--- The input ---
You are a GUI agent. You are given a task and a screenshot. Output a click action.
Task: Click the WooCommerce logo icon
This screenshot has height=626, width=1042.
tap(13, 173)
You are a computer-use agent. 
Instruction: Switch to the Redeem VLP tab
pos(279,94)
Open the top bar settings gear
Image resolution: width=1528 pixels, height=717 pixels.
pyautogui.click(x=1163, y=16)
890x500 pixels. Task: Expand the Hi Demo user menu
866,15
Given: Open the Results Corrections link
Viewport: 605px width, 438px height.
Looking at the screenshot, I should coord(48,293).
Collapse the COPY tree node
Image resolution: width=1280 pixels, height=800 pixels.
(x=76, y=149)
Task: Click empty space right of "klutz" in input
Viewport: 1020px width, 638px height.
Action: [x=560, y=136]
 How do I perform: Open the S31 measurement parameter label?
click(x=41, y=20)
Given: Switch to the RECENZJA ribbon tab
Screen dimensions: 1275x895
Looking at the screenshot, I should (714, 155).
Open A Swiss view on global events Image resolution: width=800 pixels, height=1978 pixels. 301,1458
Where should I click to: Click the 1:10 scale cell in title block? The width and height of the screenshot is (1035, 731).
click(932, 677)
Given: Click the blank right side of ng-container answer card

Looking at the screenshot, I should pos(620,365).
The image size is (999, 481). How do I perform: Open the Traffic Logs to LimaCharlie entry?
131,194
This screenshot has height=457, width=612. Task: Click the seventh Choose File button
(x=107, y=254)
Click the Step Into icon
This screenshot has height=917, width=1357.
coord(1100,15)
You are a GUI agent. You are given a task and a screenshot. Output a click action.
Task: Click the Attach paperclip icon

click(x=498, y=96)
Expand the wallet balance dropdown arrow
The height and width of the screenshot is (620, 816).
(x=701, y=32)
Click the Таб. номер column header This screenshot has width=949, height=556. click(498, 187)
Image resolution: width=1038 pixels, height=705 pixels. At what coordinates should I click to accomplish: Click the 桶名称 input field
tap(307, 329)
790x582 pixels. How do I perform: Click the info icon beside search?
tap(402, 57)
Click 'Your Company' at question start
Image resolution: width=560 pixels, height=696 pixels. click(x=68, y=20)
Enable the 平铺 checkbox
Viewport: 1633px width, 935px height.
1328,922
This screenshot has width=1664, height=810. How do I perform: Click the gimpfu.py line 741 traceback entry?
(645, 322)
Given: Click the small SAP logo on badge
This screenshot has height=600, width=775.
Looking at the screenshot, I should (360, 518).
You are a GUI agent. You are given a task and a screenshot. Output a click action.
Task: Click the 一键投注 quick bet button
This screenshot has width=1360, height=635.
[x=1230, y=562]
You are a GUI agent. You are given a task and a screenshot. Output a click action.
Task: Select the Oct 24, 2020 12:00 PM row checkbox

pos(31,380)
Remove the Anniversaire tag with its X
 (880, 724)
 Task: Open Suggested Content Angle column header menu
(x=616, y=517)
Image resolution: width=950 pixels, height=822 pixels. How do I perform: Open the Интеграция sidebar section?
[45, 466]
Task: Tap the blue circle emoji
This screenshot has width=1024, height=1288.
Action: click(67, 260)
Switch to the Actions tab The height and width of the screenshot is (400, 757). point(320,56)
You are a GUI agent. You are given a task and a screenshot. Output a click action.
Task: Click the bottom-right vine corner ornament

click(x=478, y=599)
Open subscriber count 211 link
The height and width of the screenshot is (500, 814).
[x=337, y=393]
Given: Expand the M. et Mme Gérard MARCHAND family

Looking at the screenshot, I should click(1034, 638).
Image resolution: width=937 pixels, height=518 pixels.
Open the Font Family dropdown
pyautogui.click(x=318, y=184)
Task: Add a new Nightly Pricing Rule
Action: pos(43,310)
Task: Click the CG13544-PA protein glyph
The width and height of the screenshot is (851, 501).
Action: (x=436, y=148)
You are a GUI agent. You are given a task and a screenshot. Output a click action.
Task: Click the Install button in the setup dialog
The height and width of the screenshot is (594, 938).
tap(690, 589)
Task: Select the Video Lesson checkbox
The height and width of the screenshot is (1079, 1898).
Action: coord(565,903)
---
● **What needs to be done**:
Restate the records exactly. Leave nothing out.

● **Result below**:
You are a GUI agent. You are given a task and a screenshot. Output a click action.
Task: Click the WooCommerce logo icon
This screenshot has height=626, width=1042.
tap(13, 173)
You are a computer-use agent. 
Instruction: Switch to the Redeem VLP tab
pos(279,94)
Open the top bar settings gear
Image resolution: width=1528 pixels, height=717 pixels.
pyautogui.click(x=1163, y=16)
890x500 pixels. Task: Expand the Hi Demo user menu
866,15
Given: Open the Results Corrections link
Viewport: 605px width, 438px height.
Looking at the screenshot, I should coord(48,293).
Collapse the COPY tree node
Image resolution: width=1280 pixels, height=800 pixels.
(x=76, y=149)
Task: Click empty space right of "klutz" in input
Viewport: 1020px width, 638px height.
Action: [x=560, y=136]
 How do I perform: Open the S31 measurement parameter label?
click(x=41, y=20)
Given: Switch to the RECENZJA ribbon tab
Screen dimensions: 1275x895
Looking at the screenshot, I should (714, 155).
Open A Swiss view on global events Image resolution: width=800 pixels, height=1978 pixels. 301,1458
Where should I click to: Click the 1:10 scale cell in title block? The width and height of the screenshot is (1035, 731).
click(932, 677)
Given: Click the blank right side of ng-container answer card

Looking at the screenshot, I should pos(620,365).
The image size is (999, 481). How do I perform: Open the Traffic Logs to LimaCharlie entry?
131,194
This screenshot has height=457, width=612. Task: Click the seventh Choose File button
(x=107, y=254)
Click the Step Into icon
This screenshot has height=917, width=1357.
coord(1100,15)
You are a GUI agent. You are given a task and a screenshot. Output a click action.
Task: Click the Attach paperclip icon

click(x=498, y=96)
Expand the wallet balance dropdown arrow
The height and width of the screenshot is (620, 816).
(x=701, y=32)
Click the Таб. номер column header This screenshot has width=949, height=556. click(498, 187)
Image resolution: width=1038 pixels, height=705 pixels. At what coordinates should I click to accomplish: Click the 桶名称 input field
tap(307, 329)
790x582 pixels. How do I perform: Click the info icon beside search?
tap(402, 57)
Click 'Your Company' at question start
Image resolution: width=560 pixels, height=696 pixels. click(x=68, y=20)
Enable the 平铺 checkbox
Viewport: 1633px width, 935px height.
1328,922
This screenshot has width=1664, height=810. How do I perform: Click the gimpfu.py line 741 traceback entry?
(645, 322)
Given: Click the small SAP logo on badge
This screenshot has height=600, width=775.
Looking at the screenshot, I should (360, 518).
You are a GUI agent. You are given a task and a screenshot. Output a click action.
Task: Click the 一键投注 quick bet button
This screenshot has width=1360, height=635.
[x=1230, y=562]
You are a GUI agent. You are given a task and a screenshot. Output a click action.
Task: Select the Oct 24, 2020 12:00 PM row checkbox

pos(31,380)
Remove the Anniversaire tag with its X
 (880, 724)
 Task: Open Suggested Content Angle column header menu
(x=616, y=517)
Image resolution: width=950 pixels, height=822 pixels. How do I perform: Open the Интеграция sidebar section?
[45, 466]
Task: Tap the blue circle emoji
This screenshot has width=1024, height=1288.
Action: click(67, 260)
Switch to the Actions tab The height and width of the screenshot is (400, 757). point(320,56)
You are a GUI agent. You are given a task and a screenshot. Output a click action.
Task: Click the bottom-right vine corner ornament

click(x=478, y=599)
Open subscriber count 211 link
The height and width of the screenshot is (500, 814).
[x=337, y=393]
Given: Expand the M. et Mme Gérard MARCHAND family

Looking at the screenshot, I should click(1034, 638).
Image resolution: width=937 pixels, height=518 pixels.
Open the Font Family dropdown
pyautogui.click(x=318, y=184)
Task: Add a new Nightly Pricing Rule
Action: pos(43,310)
Task: Click the CG13544-PA protein glyph
The width and height of the screenshot is (851, 501).
Action: (x=436, y=148)
You are a GUI agent. You are given a task and a screenshot. Output a click action.
Task: Click the Install button in the setup dialog
The height and width of the screenshot is (594, 938).
tap(690, 589)
Task: Select the Video Lesson checkbox
The height and width of the screenshot is (1079, 1898).
Action: coord(565,903)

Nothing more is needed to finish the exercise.